_What this task involves_: From the line containing "This screenshot has width=871, height=1049." to the final line of the material below, return every line exactly. Do not include pictures.
+===+
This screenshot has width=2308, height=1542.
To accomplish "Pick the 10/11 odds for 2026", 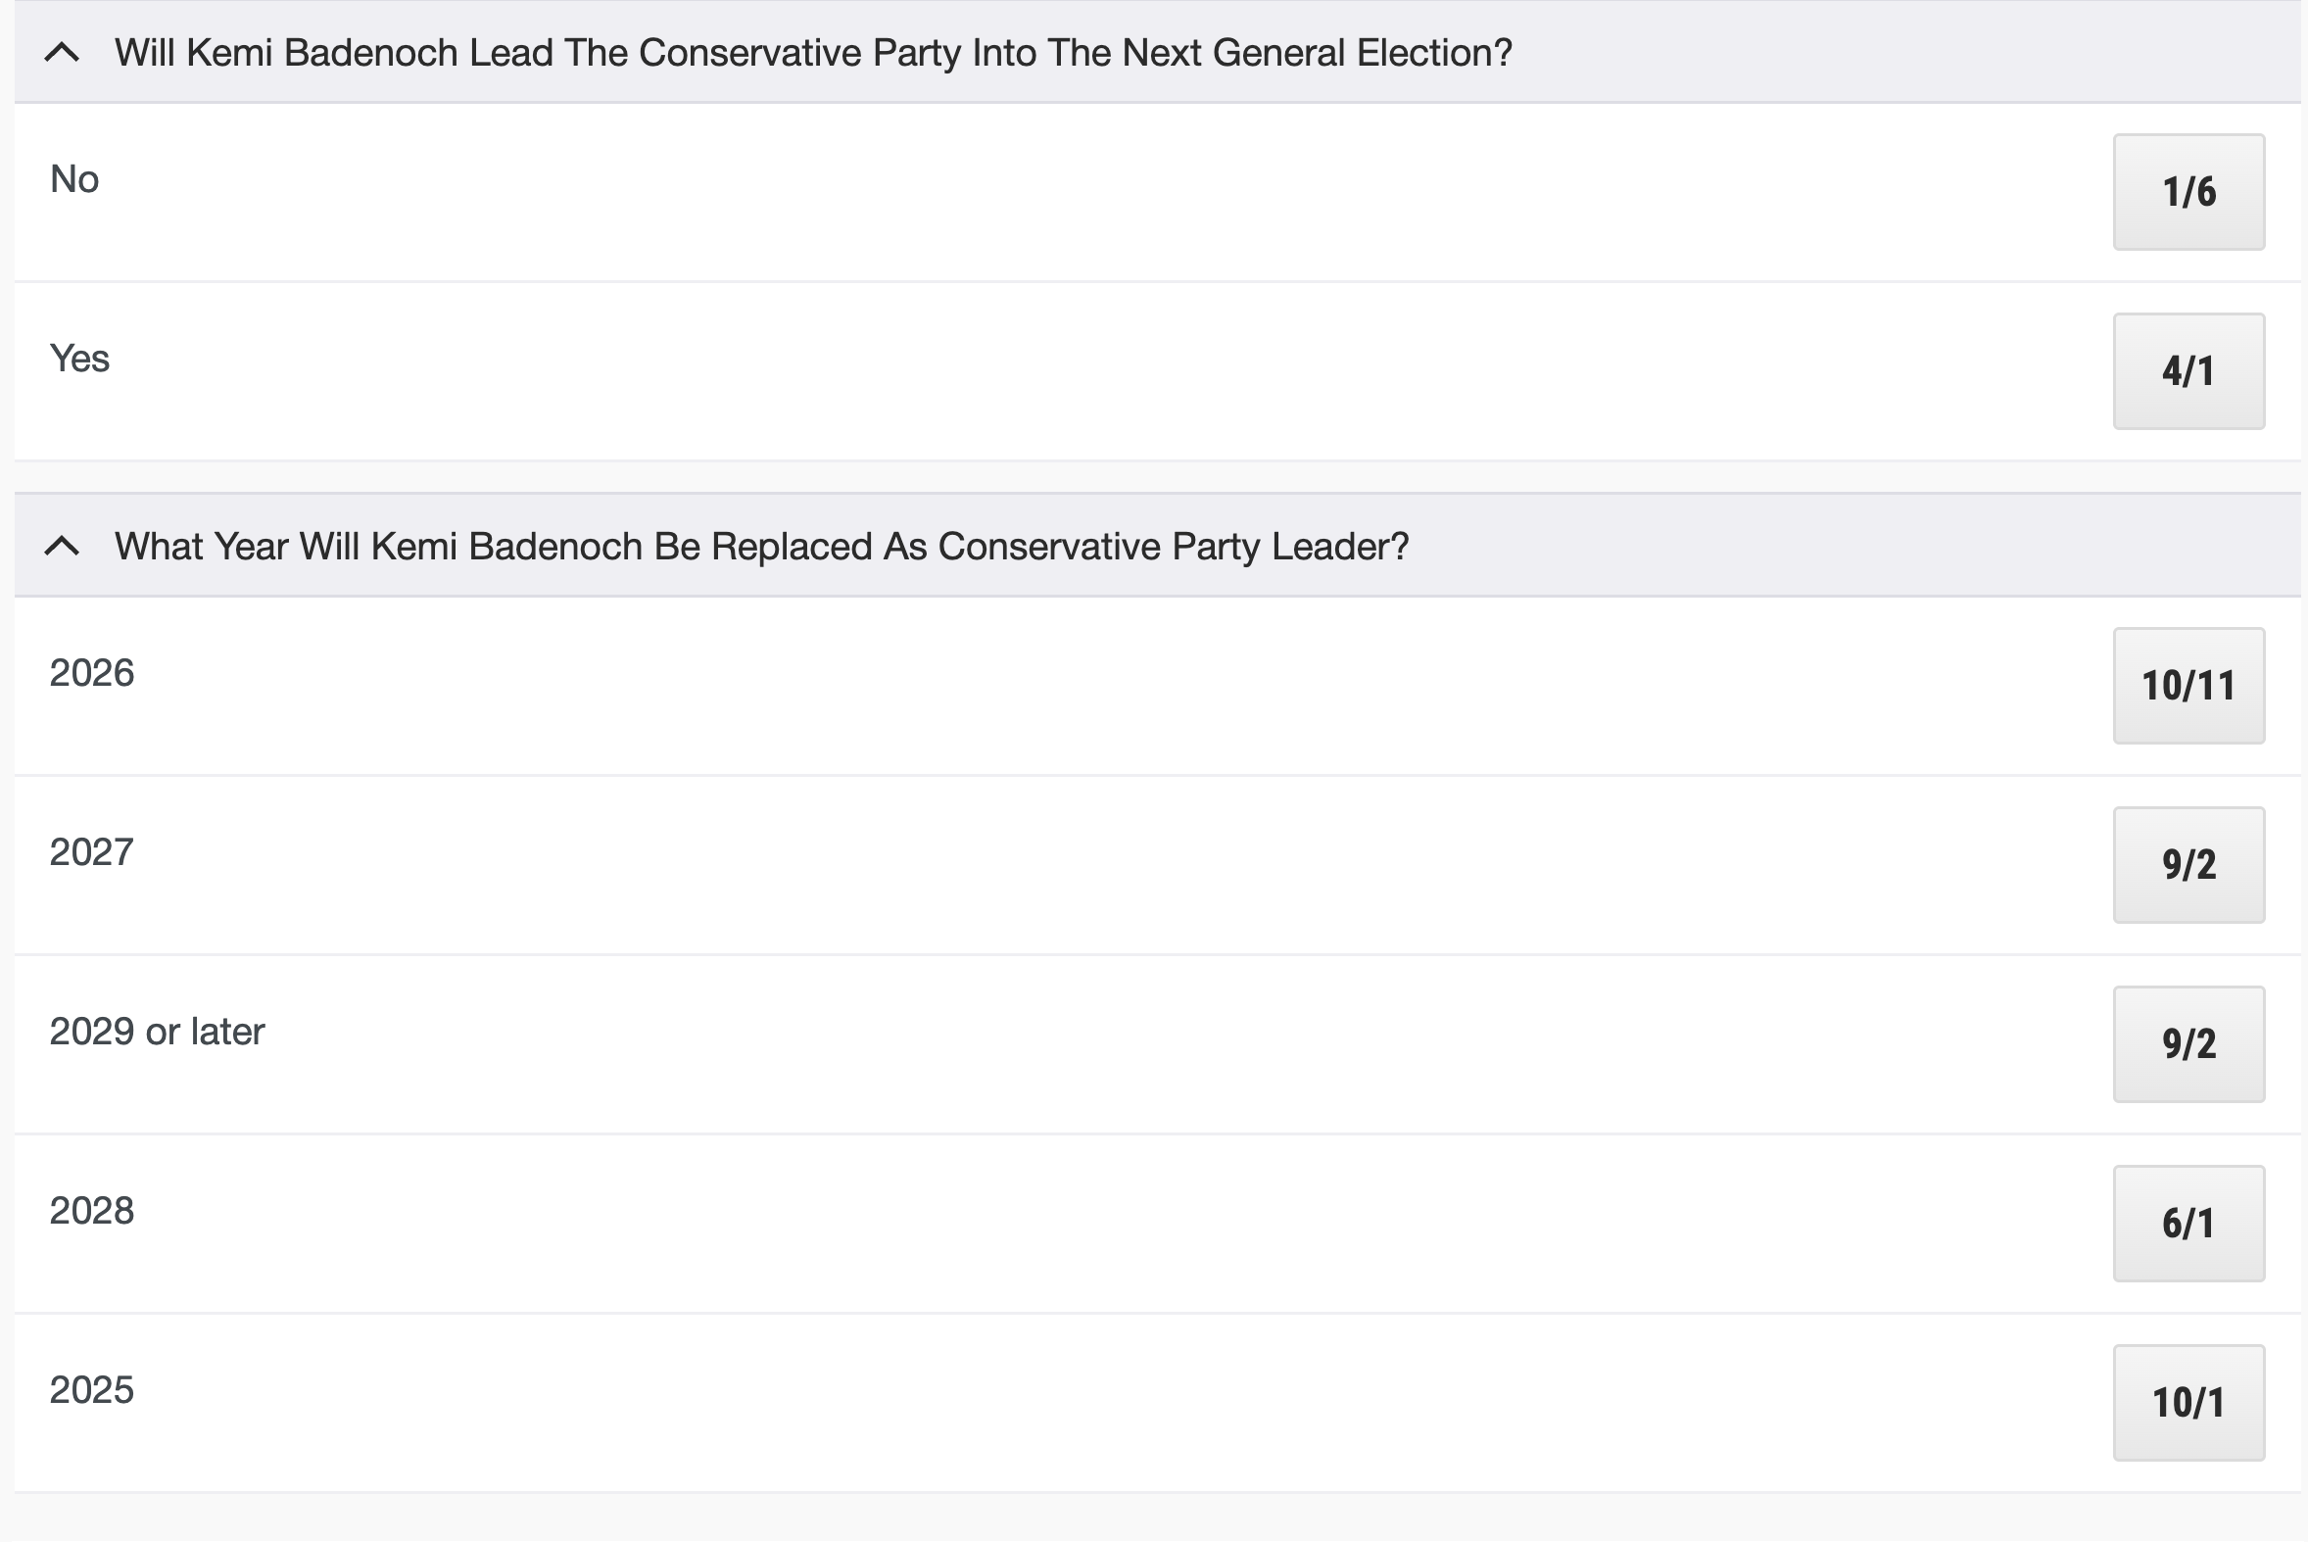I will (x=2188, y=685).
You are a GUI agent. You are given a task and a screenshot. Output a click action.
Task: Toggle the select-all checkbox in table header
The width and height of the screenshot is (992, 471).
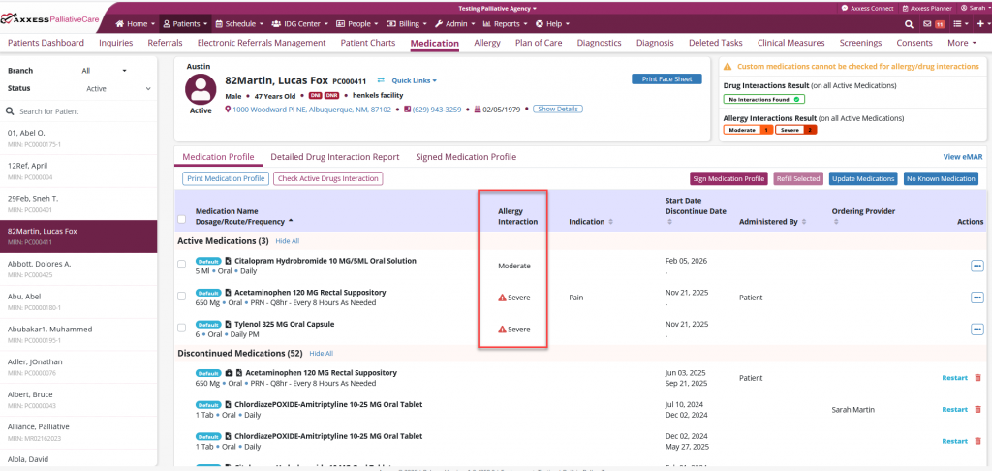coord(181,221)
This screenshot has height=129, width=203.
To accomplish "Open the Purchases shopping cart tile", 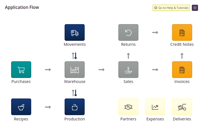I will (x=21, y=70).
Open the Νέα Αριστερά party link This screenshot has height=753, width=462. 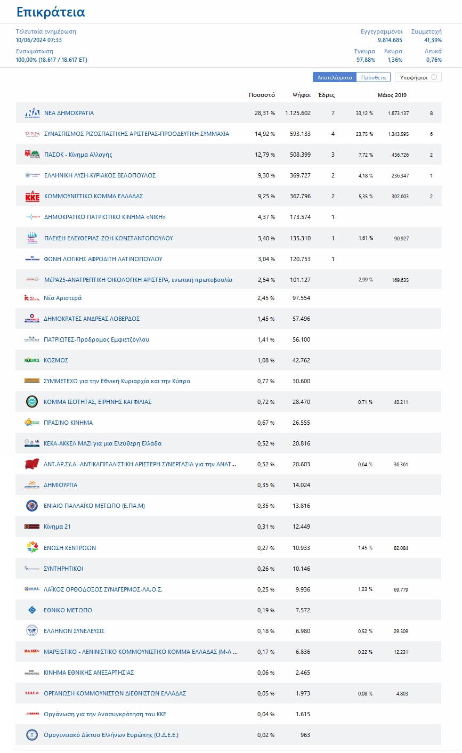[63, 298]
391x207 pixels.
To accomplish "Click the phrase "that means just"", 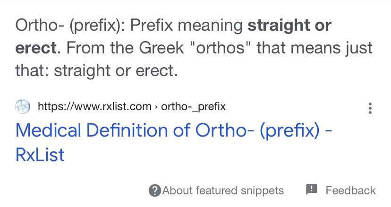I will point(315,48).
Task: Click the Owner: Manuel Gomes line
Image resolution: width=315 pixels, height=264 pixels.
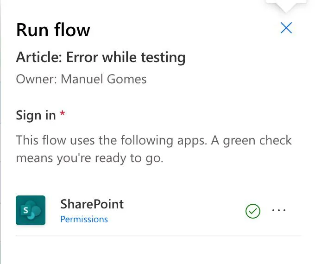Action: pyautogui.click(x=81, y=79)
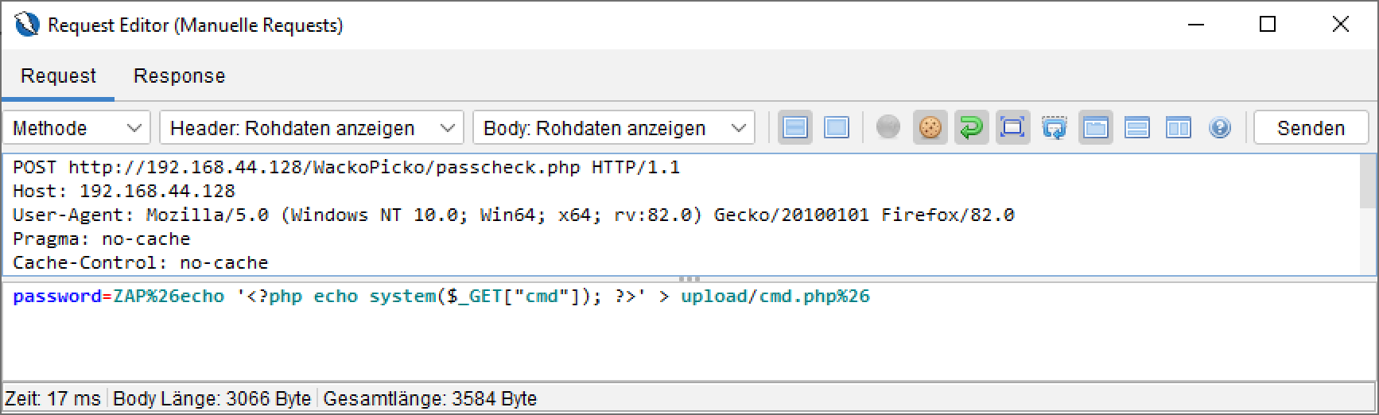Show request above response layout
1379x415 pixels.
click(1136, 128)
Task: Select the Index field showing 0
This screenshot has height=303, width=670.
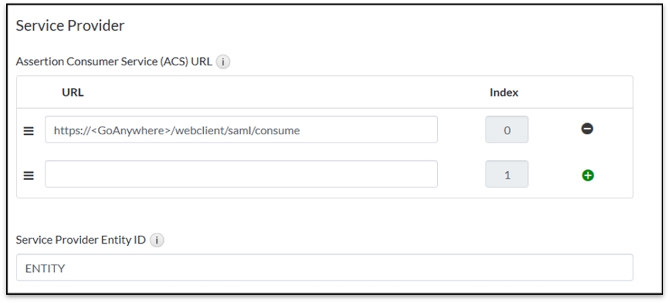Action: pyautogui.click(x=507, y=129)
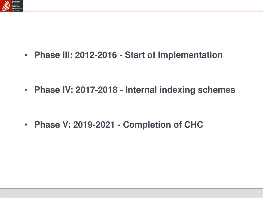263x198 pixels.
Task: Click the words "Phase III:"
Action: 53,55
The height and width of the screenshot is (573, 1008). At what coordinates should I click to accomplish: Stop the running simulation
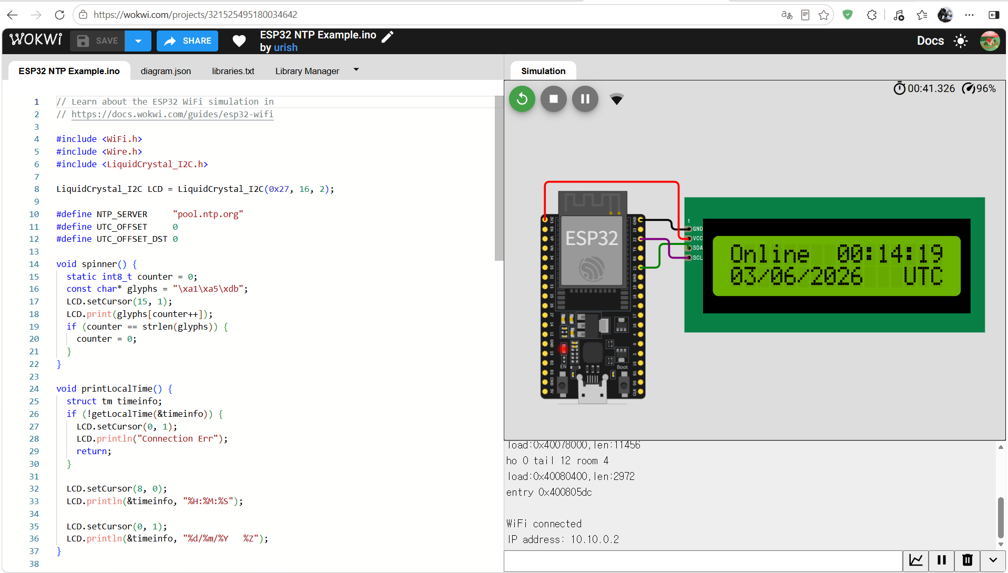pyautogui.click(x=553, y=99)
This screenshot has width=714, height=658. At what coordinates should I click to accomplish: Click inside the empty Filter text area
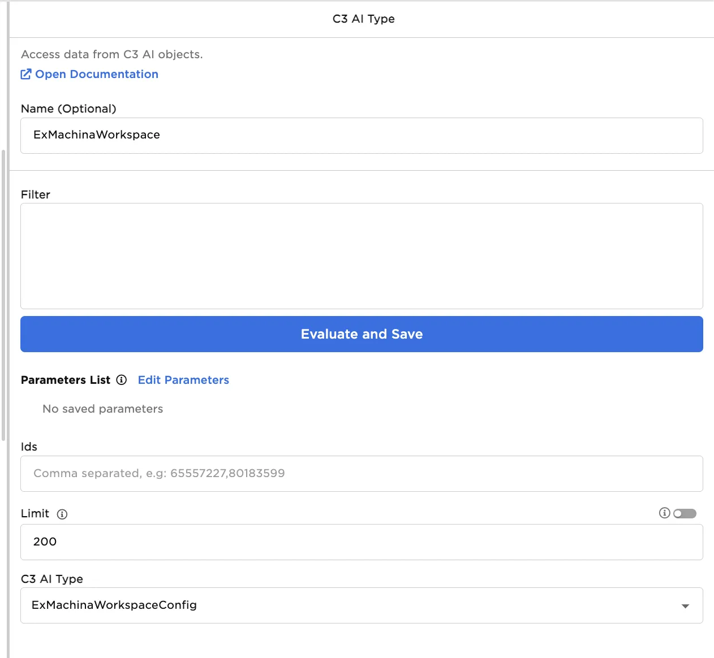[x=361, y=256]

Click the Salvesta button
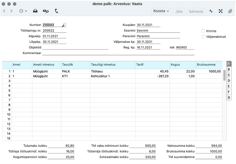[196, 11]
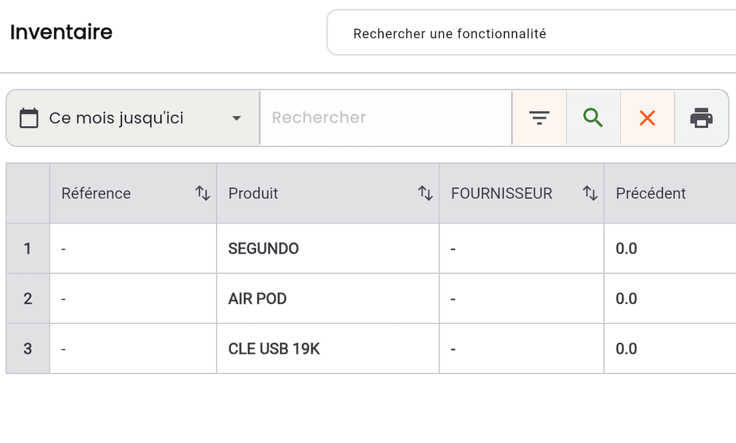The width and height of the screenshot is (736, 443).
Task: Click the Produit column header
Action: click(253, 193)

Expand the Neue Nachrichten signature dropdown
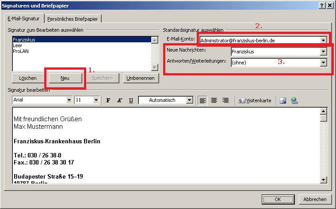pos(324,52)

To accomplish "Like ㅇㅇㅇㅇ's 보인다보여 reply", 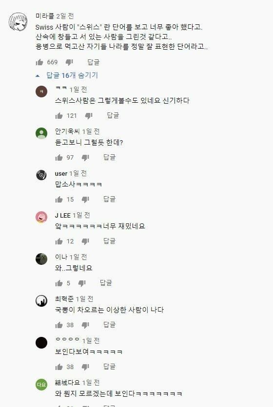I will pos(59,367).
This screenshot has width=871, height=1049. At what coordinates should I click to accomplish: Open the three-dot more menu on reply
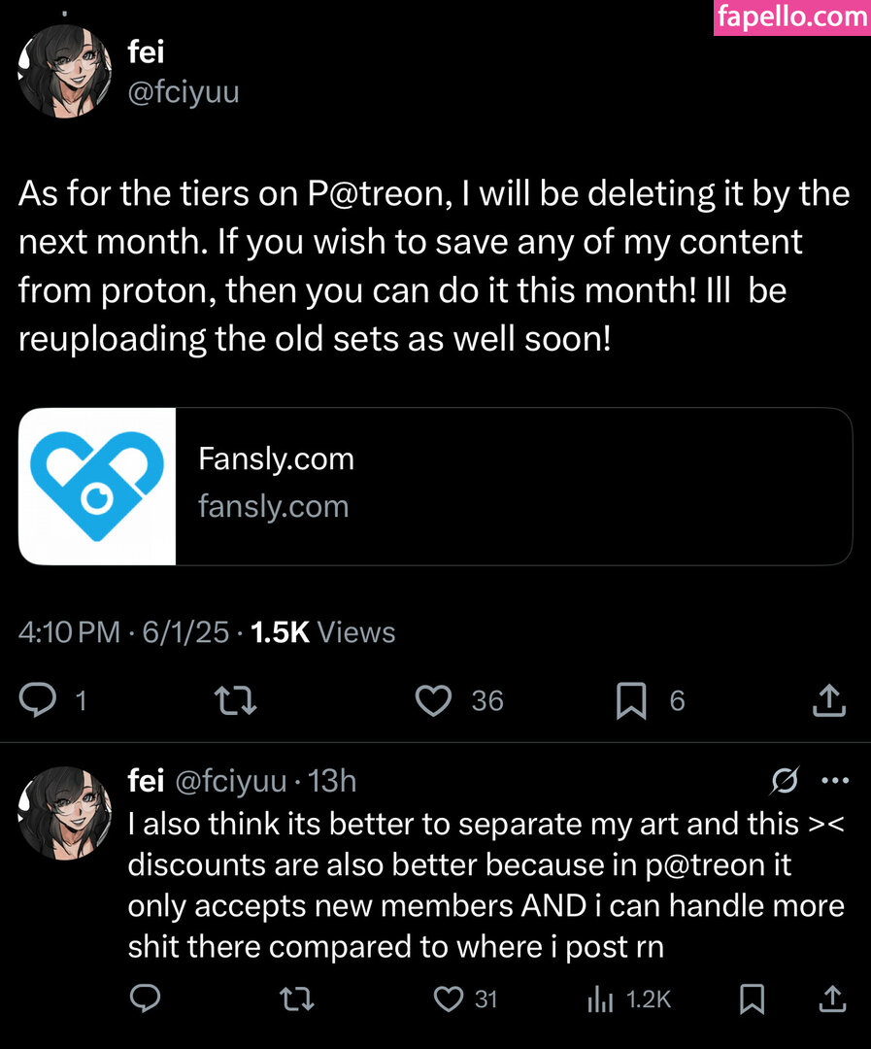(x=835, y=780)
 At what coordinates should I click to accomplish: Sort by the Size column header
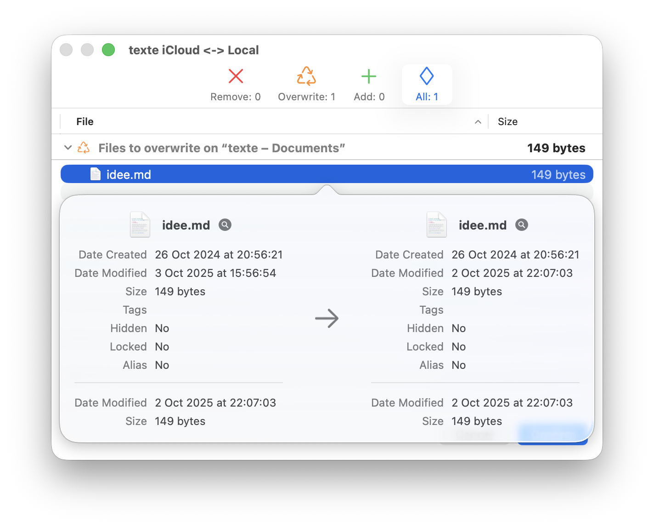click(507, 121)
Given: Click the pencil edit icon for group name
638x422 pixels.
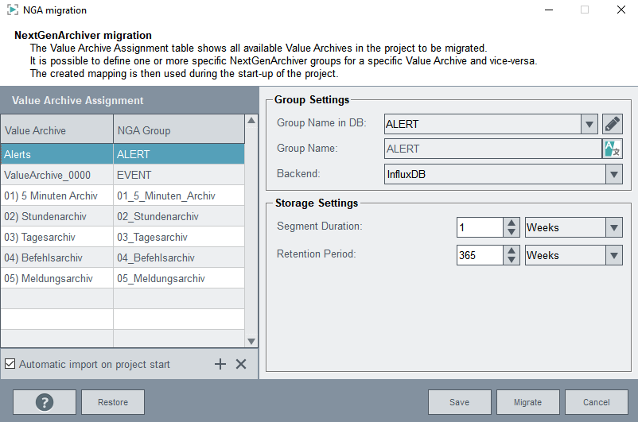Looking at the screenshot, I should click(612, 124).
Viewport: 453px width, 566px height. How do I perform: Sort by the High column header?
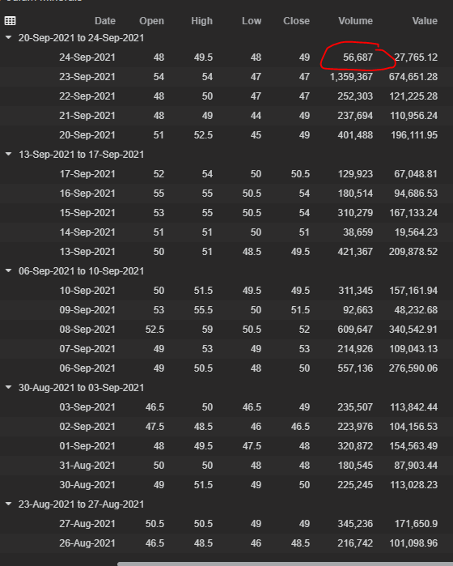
+===+
_Result_:
This screenshot has width=871, height=1049. At what coordinates should I click to accomplish: Open the three-dot more menu on reply
(x=835, y=780)
 At what coordinates should I click to accomplish: Sort by the Size column header
click(507, 121)
Given: Click the pencil edit icon for group name
638x422 pixels.
Looking at the screenshot, I should click(612, 124).
Viewport: 453px width, 566px height. How do I perform: Sort by the High column header?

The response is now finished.